We see a group of gagged people (including American Horror Story's Emma Roberts) wandering out into a field, and the woman from the intro and her companions in transit. "Every year, a bunch of elites kidnap normal folk like us," one says in voiceover, "and hunt us for sport." We see one unfortunate man finding himself on the receiving end of a couple of arrows, and then the craziness begins.

In the next quick series of shots, the hunted are shown discovering a cache of weapons as a drone tracks their movements; one man destroys the drone, leading Gilpin's character to point out that he's given away their location. We see the hunted under assault by the weapons cache, Gilpin's ultra-badass performing an over-the-top act of vehicular homicide, and one guy realizing too late that's he's standing on a land mine.

"They're playing you!" an unidentified figure shouts, and we get a quick shot of some sort of encampment by a train track, where Gilpin's character is dodging bullets and protecting innocents. "Of all the people you've kidnapped," her narration intones, "of all the people you've killed, you picked the wrong gang." A brief tease of a brutal fight between Gilpin's and Swank's characters in a kitchen closes out the spot.

The Hunt looks a cut above your average survival thriller, likely due to its strong pedigree.

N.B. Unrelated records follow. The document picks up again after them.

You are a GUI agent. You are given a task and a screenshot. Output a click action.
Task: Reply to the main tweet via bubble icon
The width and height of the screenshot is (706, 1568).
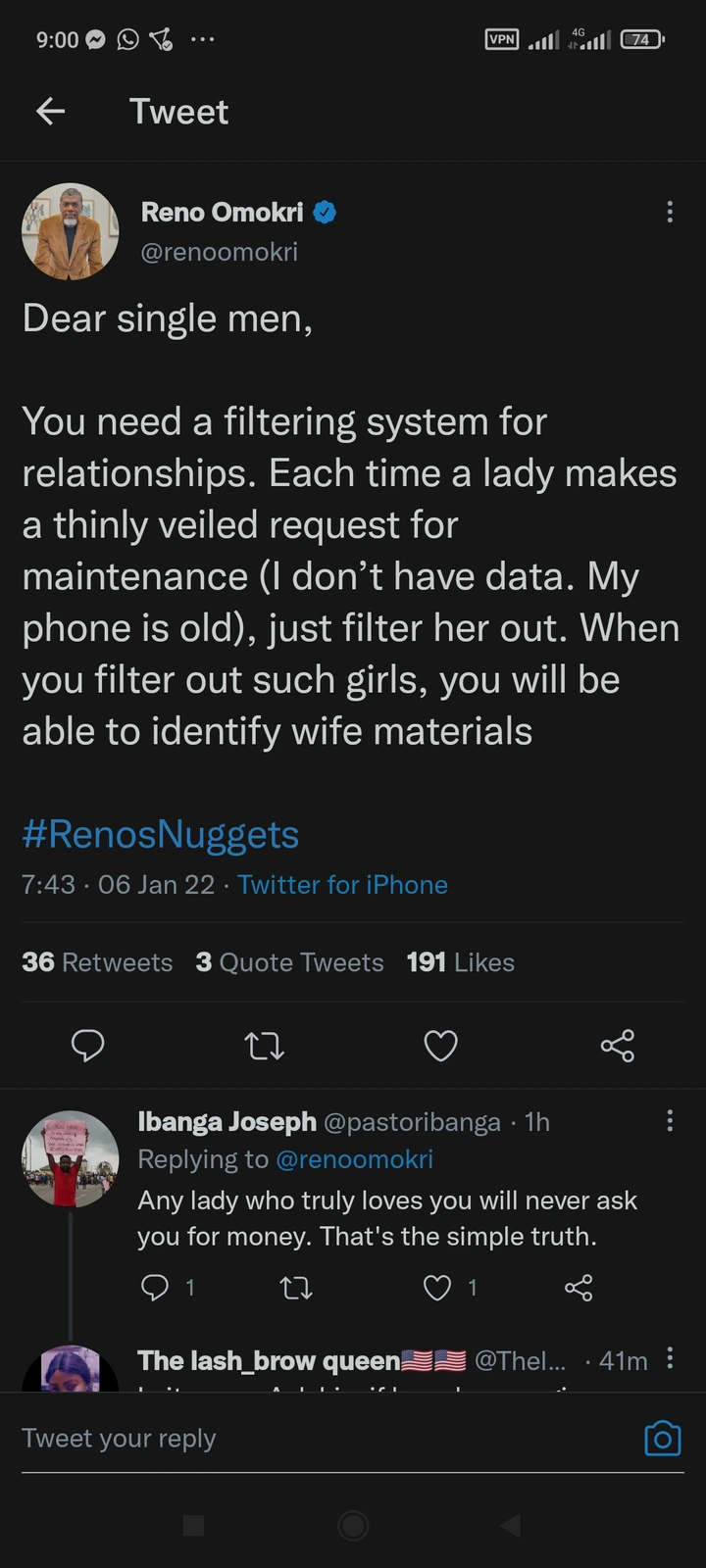pos(88,1046)
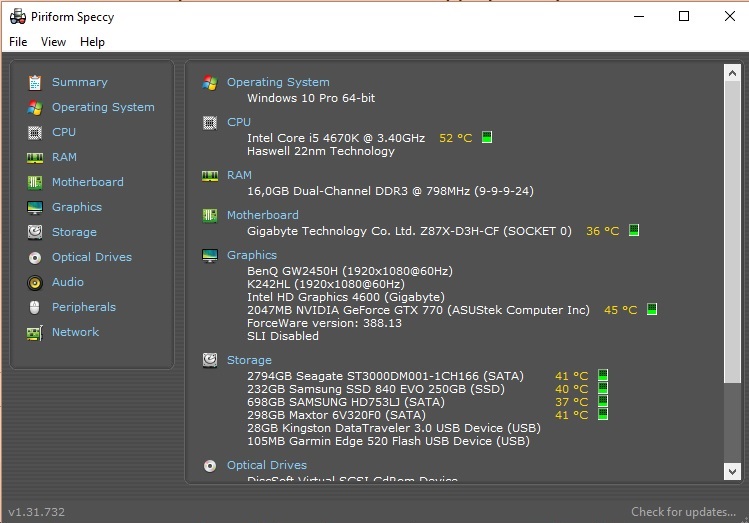
Task: Click the Summary icon in the sidebar
Action: coord(35,82)
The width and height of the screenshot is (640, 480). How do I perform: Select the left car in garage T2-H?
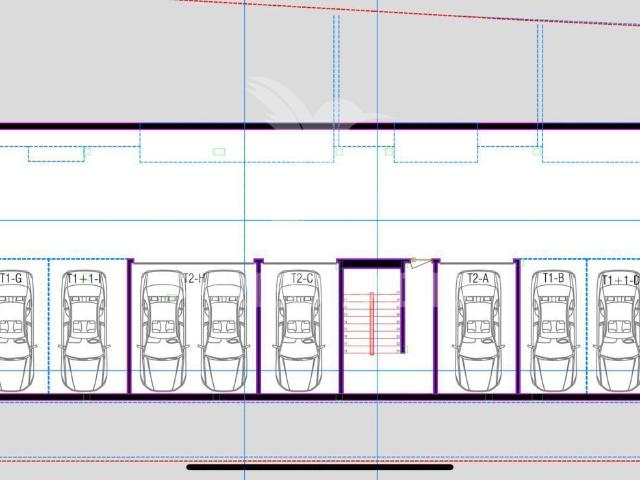point(163,331)
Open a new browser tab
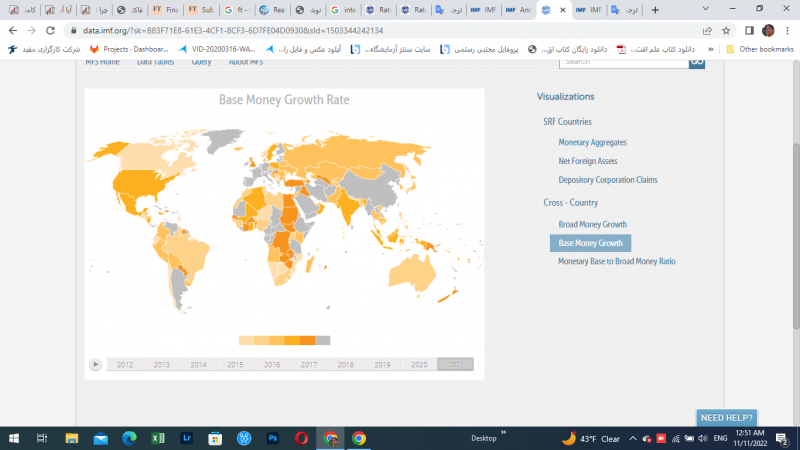Image resolution: width=800 pixels, height=450 pixels. point(655,10)
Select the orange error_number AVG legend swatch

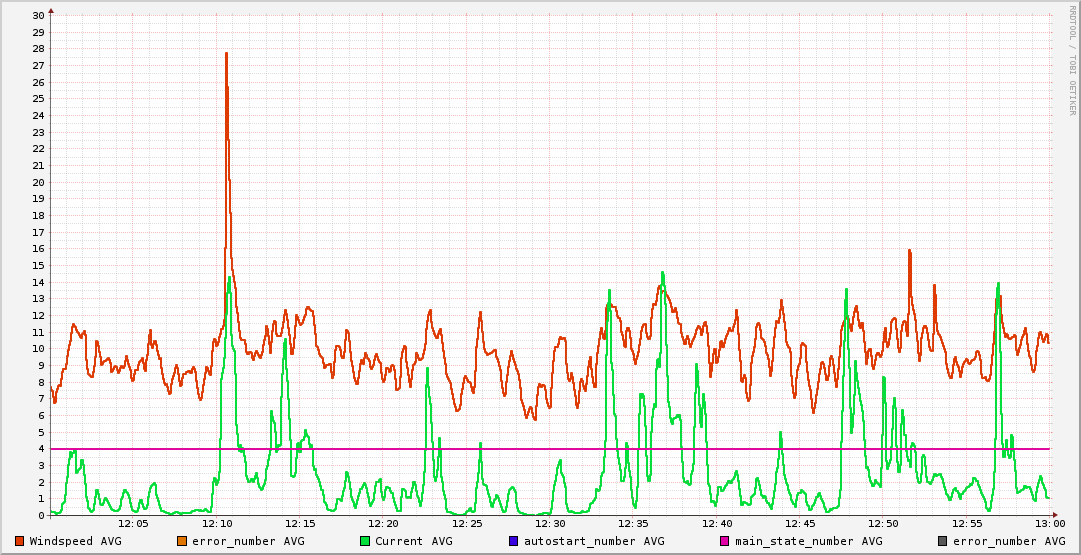(x=182, y=541)
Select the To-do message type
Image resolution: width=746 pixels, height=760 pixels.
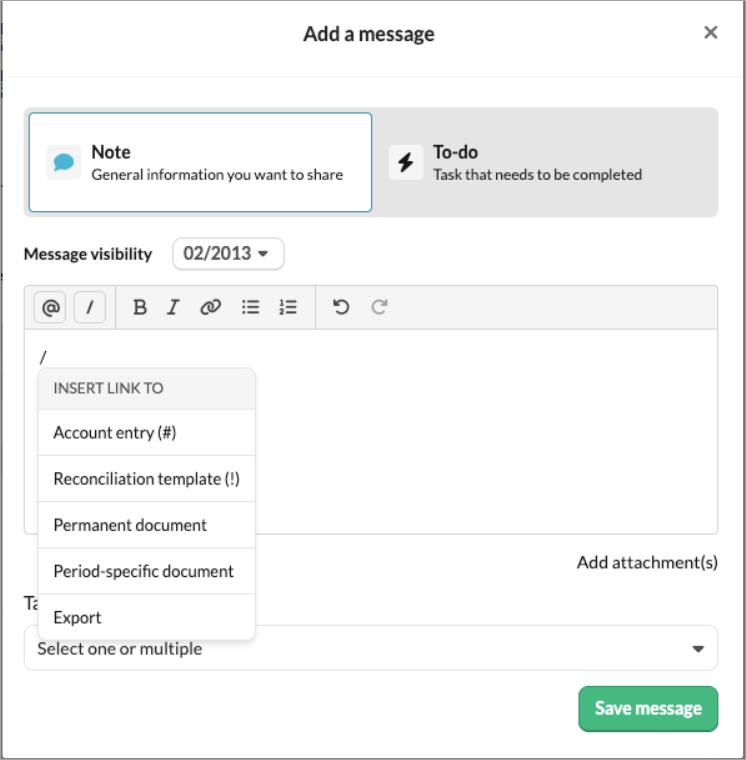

The flick was directed by Craig Zobel, who helmed the underrated (and very tense) 2012 feature Compliance, and has also worked on TV shows such as American Gods and Westworld. He worked from a script by Nick Cuse and Damon Lindelof, both of whom are working as producers on HBO's forthcoming Watchmen series (which Lindelof also created). In addition to those mentioned, the cast includes longtime Jeremy Saulnier collaborator Macon Blair (Hold the Dark), Ethan Suplee (Santa Clarita Diet), Glenn Howerton (It's Always Sunny in Philadelphia), Ike Barinholtz (Suicide Squad), Justin Hartley (Smallville), and Amy Madigan (Antlers). 

The flick looks like another winner for venerable horror imprint Blumhouse, which has recently fielded such hits as Halloween, Happy Death Day 2U, Glass, and Ma. If you like a little butt-kicking action with your nerve-jangling suspense, you've got a date to circle on your calendar: The Hunt hits the big screen on September 27.